Half of patients required unplanned reoperations; only 2.9% of adolescents later reported decisional regret about early surgery.
Journal: Urology | Published: 2026-03-12 | Type: Journal Article | PMID: 41831699 Authors: Taskinen S, Anttila A, Pakkasjärvi N (Department of Paediatric Surgery, Helsinki University Hospital, Finland) Funding/COI: Funding not listed; authors declare no competing financial interests.
176 Finnish adolescents who had hypospadias repaired in infancy (median age at surgery: 1.4 years) completed a validated satisfaction questionnaire at median age 16.3 years. Despite a 51% unplanned reoperation rate, the vast majority were satisfied — though dissatisfaction with penile length and overall appearance was significantly higher than in age-matched controls. Decisional regret was rare at 2.9%.

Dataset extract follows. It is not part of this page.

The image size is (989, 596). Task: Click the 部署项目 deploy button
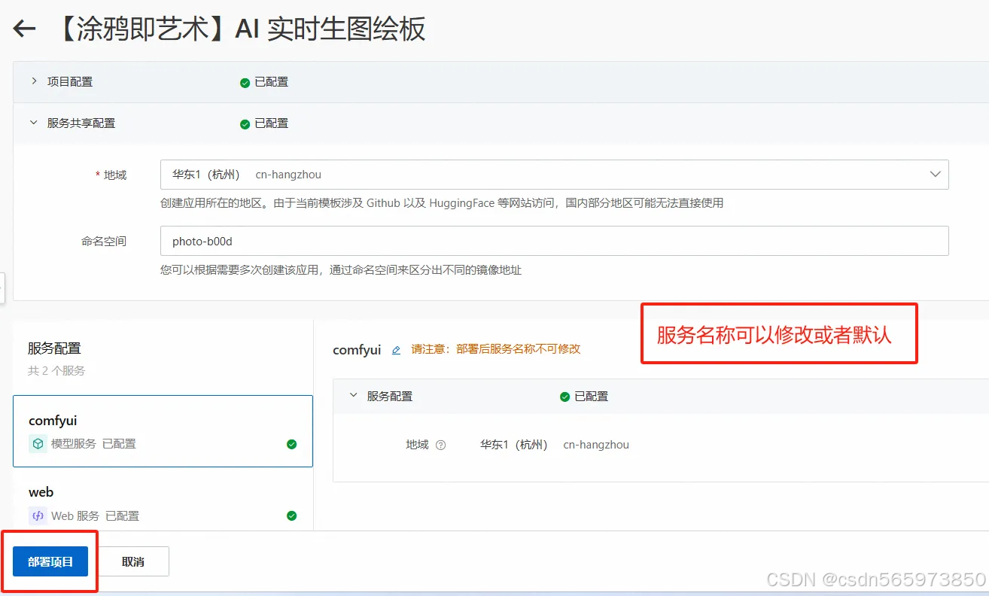pos(50,561)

This is a retrospective questionnaire study with prospective data collection at a scheduled final follow-up visit — a reasonable design for long-term patient-reported outcome research. The Penile Perception Score is a validated instrument, which is the right tool for this question. The ~15-year follow-up interval is genuinely long for a surgical outcomes study in this population. Sample size of 176 is substantial for a relatively rare condition, and stratification by severity subtype (distal/midshaft/proximal) allows meaningful subgroup comparison.
The critical methodological weakness is the control comparison: normative PPS data were pulled from previously published literature, not a concurrently recruited comparison group. This introduces unknown confounders — different recruitment years, different countries, different social contexts. The 36% non-response rate also warrants scrutiny; patients most dissatisfied with outcomes may be systematically more or less likely to attend a final follow-up visit and complete a questionnaire.
Solid for what it is: a large, long-follow-up, single-center patient-reported outcomes study using a validated tool. The 51% reoperation rate is the number that deserves attention — it's a frank signal of surgical complexity in this population, yet regret remained low. The absence of concurrent controls is the study's honest limitation, and the authors don't hide it. This paper is worth citing for the satisfaction and regret figures but shouldn't be used to draw conclusions about penile function, urinary outcomes, or psychosexual development — those simply weren't measured.